一週間のご無沙汰でした、冬は比較的温暖なしぞーかですが、
迷わずコタツでみかん派の辛口おやじです。
「歴史の話」といっても教科書のような堅っ苦しくつまらないことを
書くつもりはありません。
過去の歴史の話には現在に生きる我々が読んでも「なるほど」と
思うことや、「良い話」、さらには「目からウロコ」の話などが沢山埋
もれているものです。 いや、宝庫といってもいいと思います。
過去にあった歴史を、私・辛口おやじが私見を織り交ぜながら、時には歴史学界へ挑戦状を叩き
付ける覚悟で書いてみたいと思っておりますので、興味のある方はヨロシク♡(笑)
昨年のNHKの大河ドラマは軍師勘兵衛でしたね。
私は残念ながら所々しか観ませんでしたが、その中で最後の方だと思いますが「関ヶ原の戦い」と
いうのが出てきたと思います。
西暦1600年、豊臣秀吉死後の政権を巡り、徳川家康を中心とする東軍と、石田三成を中心とする
西軍が決戦を行ったわけですね。
「天下分け目の戦い」とも呼ばれています。
西軍の中心人物に大谷吉継という武将がいます。
吉継は非常に有能な武将で、越前・敦賀城主に任命され、「吉継に百万の兵を与え存分に戦わ
せてみたい」、と言わせしめるほど秀吉からの信頼も厚い人でした。
しかし、彼は不幸にも重度の皮膚病に侵されてしまいます。
現在でいうハンセン病という病気だったといわれています。
体の自由が利かなくなったうえに皮膚もただれてしまったため、顔は常に頭巾で隠していたといわ
れています。
ある日、吉継は秀吉の茶会に招かれます。
秀吉の誘いでは断るわけにもいかず、病の体を押して出席しました。
しかし秀吉が立てた茶を作法どおりに飲み、次の武将に渡そうとしたときに事件は起こりました。

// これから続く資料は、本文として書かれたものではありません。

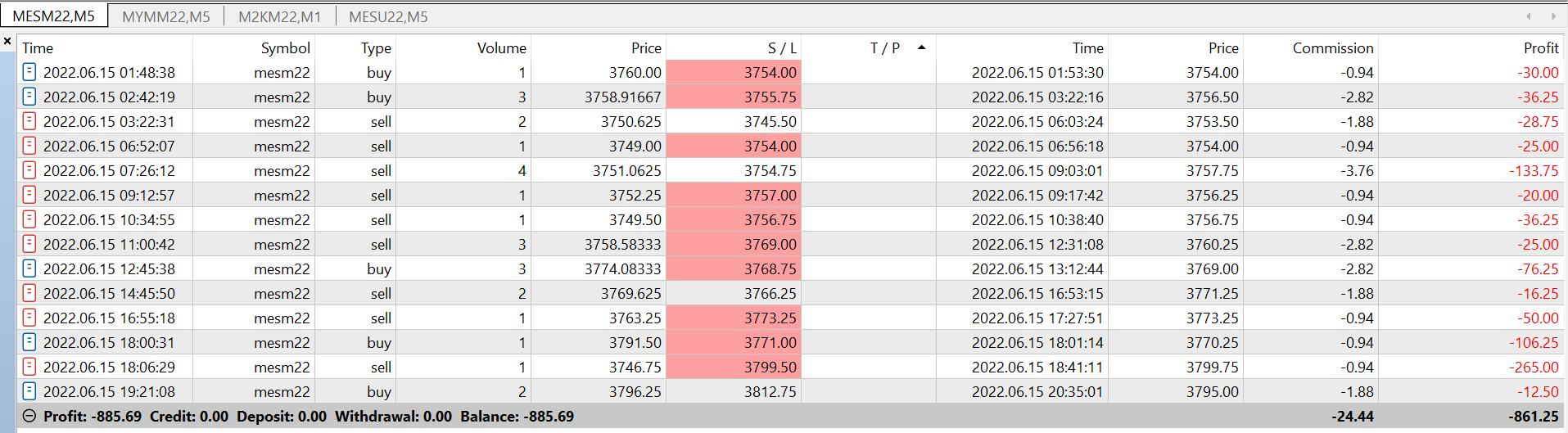Click the buy order icon at 18:00:31
Image resolution: width=1568 pixels, height=433 pixels.
(x=29, y=342)
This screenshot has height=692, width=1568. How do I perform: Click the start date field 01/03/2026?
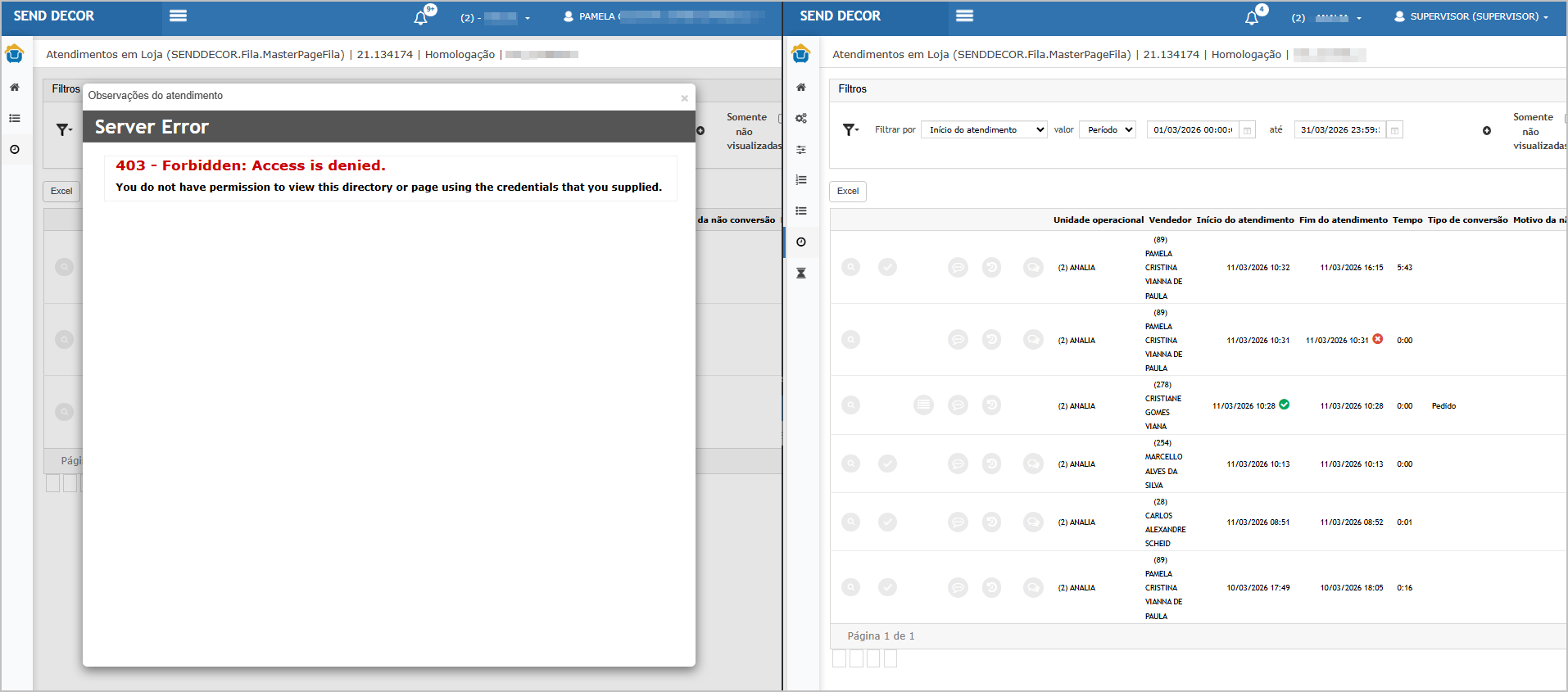coord(1192,130)
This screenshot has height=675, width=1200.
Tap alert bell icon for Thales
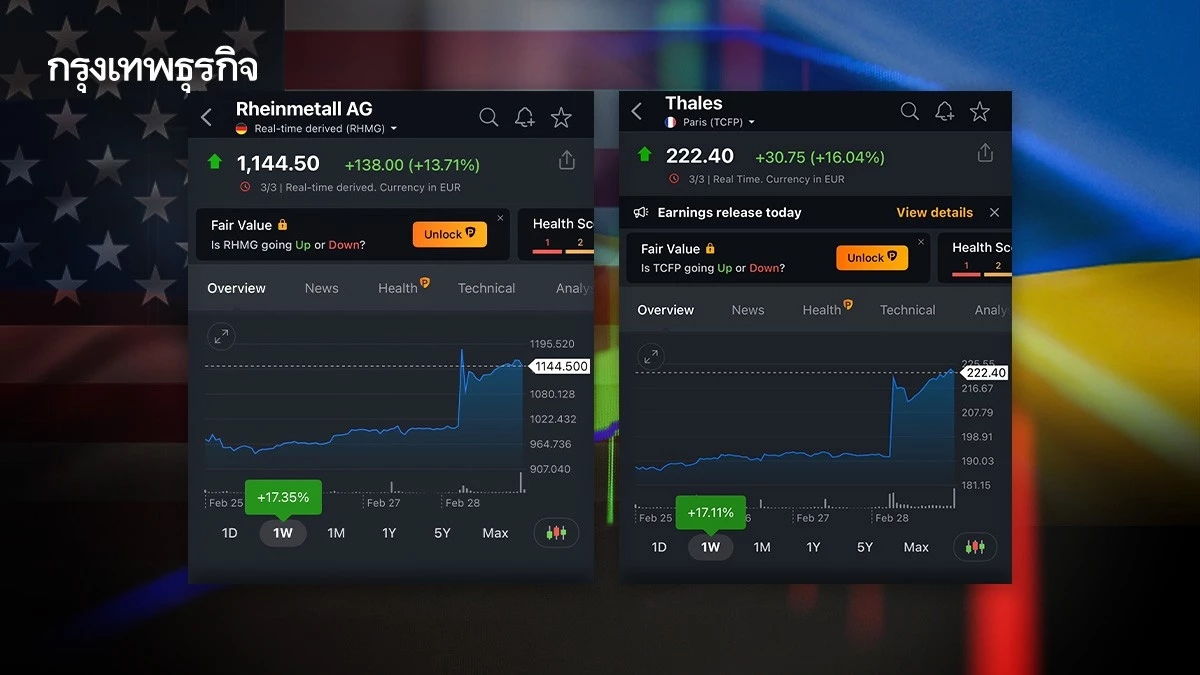pyautogui.click(x=944, y=111)

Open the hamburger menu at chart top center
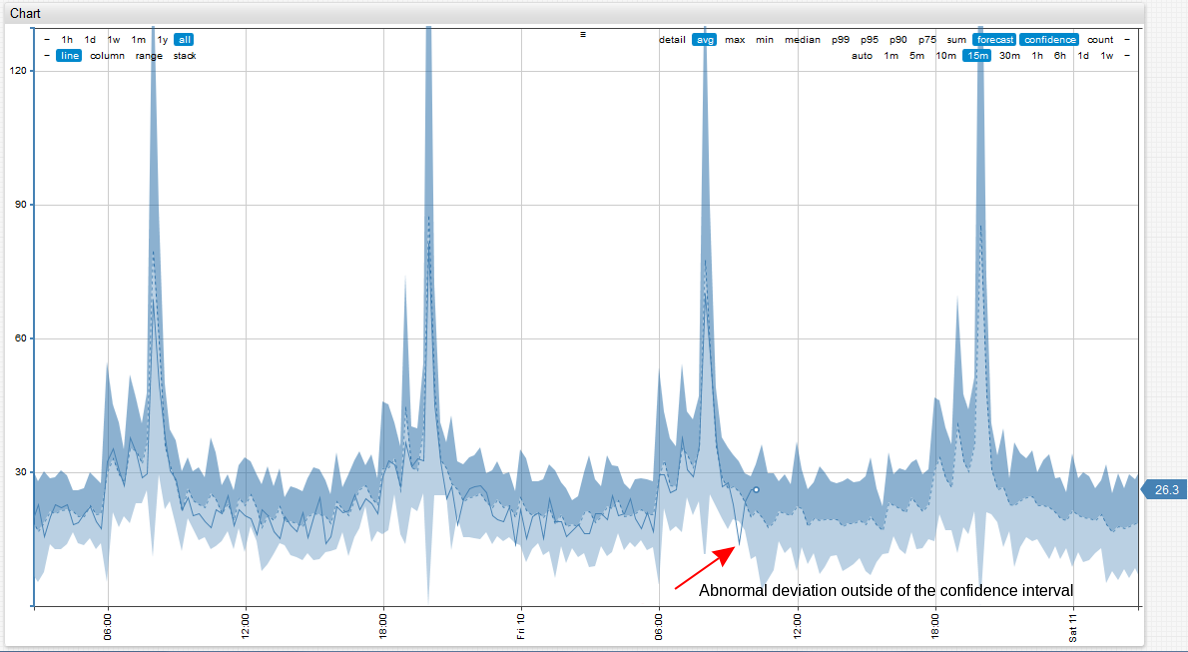click(x=583, y=34)
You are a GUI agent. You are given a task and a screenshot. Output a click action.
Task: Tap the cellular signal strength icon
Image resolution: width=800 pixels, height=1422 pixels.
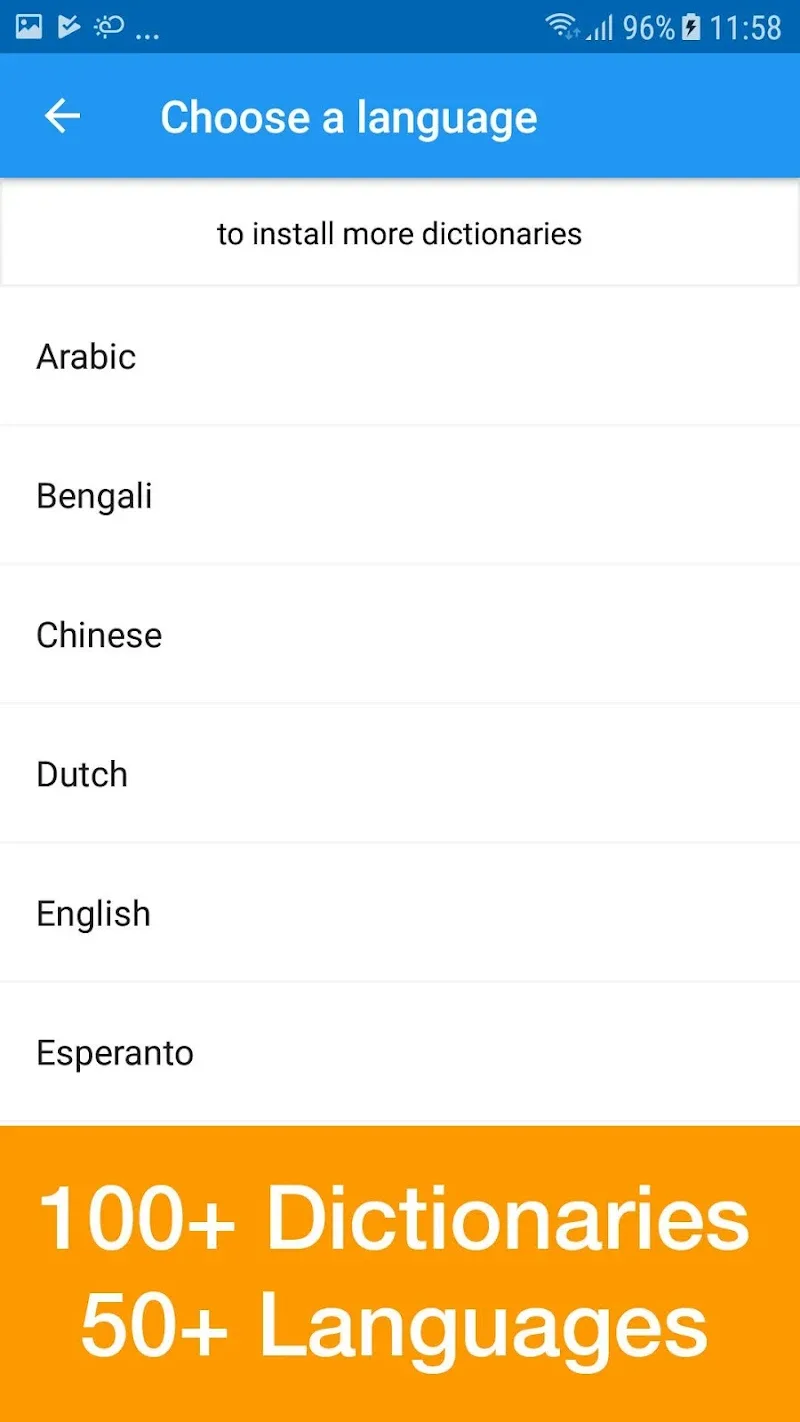tap(600, 28)
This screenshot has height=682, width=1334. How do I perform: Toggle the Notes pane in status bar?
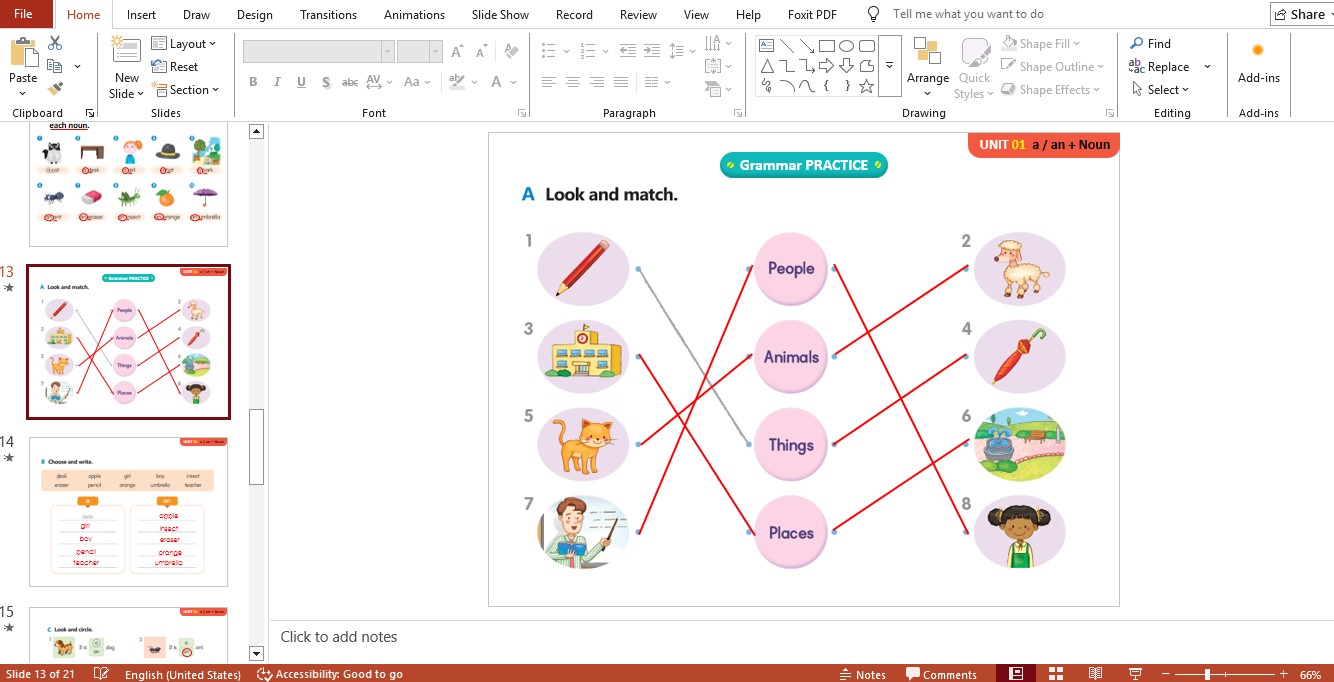(x=862, y=674)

抑えられなかった彼の膿が湯呑の中に一滴落ちてしまったのです。
茶会に出席していた他の武将たちは彼の病気のことを知っていました。
普段でも彼から回ってきたお茶は飲むふりをする人も多かったといいます。
今回はさらに膿入りです。
その場の空気は凍りつきました。
その時です !
「 いやぁ、喉が乾いてたまらぬ ! 大谷殿、 それを私に 」
ある男がそう言って湯呑みを受け取ると、一気に膿入りのお茶を飲み干したのです。
それは当時の佐和山城主・石田三成でした。
結果、吉継は秀吉やその場の武将たちの前で恥をかかずに済みました。
二人は少年時代からの友人でしたが、この件でより固い友情で結ばれます。
関ヶ原の戦いで、西軍は小早川秀秋の裏切りによって一気に劣勢に追い込まれます。
すぐ隣に陣を張っていた大谷吉継は目の前の敵だけでなく、小早川の軍勢まで相手にしなければ
ならなくなりました。
しかし、吉継は石田三成のためにあきらめる事はせず、わずか千五百ほどの手勢で一時的ながら
二万を越える敵軍と互角に戦います。
しかし最後は敵に追い込まれ、潔く自害することを選んだということです。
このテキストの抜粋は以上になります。